▶ [Required work]:
Lay out the part of the listing that opens with the line containing "Click the Search by" and closes with the line containing "[x=679, y=36]" as a Markdown table with the columns Row and Text. Skip any blank lines.

┌──

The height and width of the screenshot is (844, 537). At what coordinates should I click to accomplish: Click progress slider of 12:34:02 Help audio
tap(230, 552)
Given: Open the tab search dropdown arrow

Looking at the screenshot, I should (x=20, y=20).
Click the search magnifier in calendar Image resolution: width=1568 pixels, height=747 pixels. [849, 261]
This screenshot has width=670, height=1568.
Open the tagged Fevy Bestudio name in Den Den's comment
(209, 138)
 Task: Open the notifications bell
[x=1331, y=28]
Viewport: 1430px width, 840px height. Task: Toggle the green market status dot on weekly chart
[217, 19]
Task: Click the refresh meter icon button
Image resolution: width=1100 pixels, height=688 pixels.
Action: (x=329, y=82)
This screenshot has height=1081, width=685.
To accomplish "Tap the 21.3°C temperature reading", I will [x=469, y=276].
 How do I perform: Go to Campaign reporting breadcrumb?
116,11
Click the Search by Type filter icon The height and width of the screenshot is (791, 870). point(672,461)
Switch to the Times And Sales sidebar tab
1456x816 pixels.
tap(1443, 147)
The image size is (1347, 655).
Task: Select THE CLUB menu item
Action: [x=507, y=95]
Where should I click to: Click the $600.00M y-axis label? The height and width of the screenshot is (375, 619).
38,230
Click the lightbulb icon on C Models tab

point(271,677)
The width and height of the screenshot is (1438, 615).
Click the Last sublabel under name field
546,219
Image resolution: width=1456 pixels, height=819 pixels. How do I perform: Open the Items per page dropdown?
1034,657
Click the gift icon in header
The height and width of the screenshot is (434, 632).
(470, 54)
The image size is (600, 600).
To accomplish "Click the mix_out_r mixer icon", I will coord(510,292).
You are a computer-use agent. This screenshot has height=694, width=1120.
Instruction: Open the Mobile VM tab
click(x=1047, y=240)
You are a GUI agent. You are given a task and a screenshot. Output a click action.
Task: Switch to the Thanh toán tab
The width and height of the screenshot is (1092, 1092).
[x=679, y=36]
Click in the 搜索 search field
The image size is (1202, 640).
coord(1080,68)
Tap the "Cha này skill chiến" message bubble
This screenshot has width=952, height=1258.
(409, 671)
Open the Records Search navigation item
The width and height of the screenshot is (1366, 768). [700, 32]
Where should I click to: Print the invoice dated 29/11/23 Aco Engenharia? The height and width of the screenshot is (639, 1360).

└──

▶ [Task output]:
| Row | Text |
|---|---|
| 1 | Click the Search by Type filter icon The height and width of the screenshot is (791, 870). point(672,461) |
| 2 | Switch to the Times And Sales sidebar tab |
| 3 | 1456x816 pixels. |
| 4 | tap(1443, 147) |
| 5 | The image size is (1347, 655). |
| 6 | Task: Select THE CLUB menu item |
| 7 | Action: [x=507, y=95] |
| 8 | Where should I click to: Click the $600.00M y-axis label? The height and width of the screenshot is (375, 619). |
| 9 | 38,230 |
| 10 | Click the lightbulb icon on C Models tab |
| 11 | point(271,677) |
| 12 | The width and height of the screenshot is (1438, 615). |
| 13 | Click the Last sublabel under name field |
| 14 | 546,219 |
| 15 | Image resolution: width=1456 pixels, height=819 pixels. How do I perform: Open the Items per page dropdown? |
| 16 | 1034,657 |
| 17 | Click the gift icon in header |
| 18 | The height and width of the screenshot is (434, 632). |
| 19 | (470, 54) |
| 20 | The image size is (600, 600). |
| 21 | To accomplish "Click the mix_out_r mixer icon", I will coord(510,292). |
| 22 | You are a computer-use agent. This screenshot has height=694, width=1120. |
| 23 | Instruction: Open the Mobile VM tab |
| 24 | click(x=1047, y=240) |
| 25 | You are a GUI agent. You are given a task and a screenshot. Output a click action. |
| 26 | Task: Switch to the Thanh toán tab |
| 27 | The width and height of the screenshot is (1092, 1092). |
| 28 | [x=679, y=36] |